CHICAGO—The US industrial sector has entered a golden age, but its strengths should not be considered in isolation from other property types, especially when it concerns its ability to attract new investment. Industrial properties have steadily become more popular with investors, and that growing appeal is occurring as some clouds have appeared over other real estate investment options.
“It’s obvious that the industrial sector has a lot of positive momentum,” Erik Foster, a Chicago-based principal of Avison Young’s capital markets group, tells GlobeSt.com. But the factors that have driven that success, especially the rise of e-commerce and subsequent demand for new distribution facilities, has helped undermine the brick-and-mortar retail sector. And investors are now understandably reluctant to put their money into many retail spaces.
Furthermore, Foster adds, the office sector has changed in fundamental ways that may limit investment options. For one thing, the hot office trend is to ditch individual offices, design more cooperative spaces, and shrink the square footage dedicated to each employee. “Everyone is doing more with less.”
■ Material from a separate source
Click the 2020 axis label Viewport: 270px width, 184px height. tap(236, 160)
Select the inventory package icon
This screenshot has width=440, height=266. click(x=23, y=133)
And even though the trend toward urbanization has revived and strengthened many CBDs, it has also pushed a lot of suburban office parks off the radar screens of potential buyers. In addition, the growing density of urban core areas has further boosted the need for distribution centers that can serve this population.
The multifamily sector, the last of the four major groups, has like industrial been remarkably healthy for years, and eager investors have responded by driving up prices. However, “it’s a bit stagnant compared to where it was one year ago,” says Foster. As a result, industrial “is the preferred investment vehicle of the four major groups.”
And many principals and brokers expect this preference will stay in place for an extended time. Real Capital Markets and the Society of Industrial and Office Realtors just published a survey of their members, and 51.8% of brokers felt activity would increase over the next 12 to 18 months. Another 39% felt activity would remain at its present high level.
“Pricing is expected to increase over the next 12 to 18 months,” the Industrial Sentiment Report notes. “Many survey respondents predicted at least a 5% growth rate and possibly twice that level.”
And all types of buyers, including institutional investors, REITs, private investors and many foreign investors, are ready to take part. Jack Fraker, of CBRE in Dallas, noted in the report “that many large deals are attracting more than 100 potential buyers.”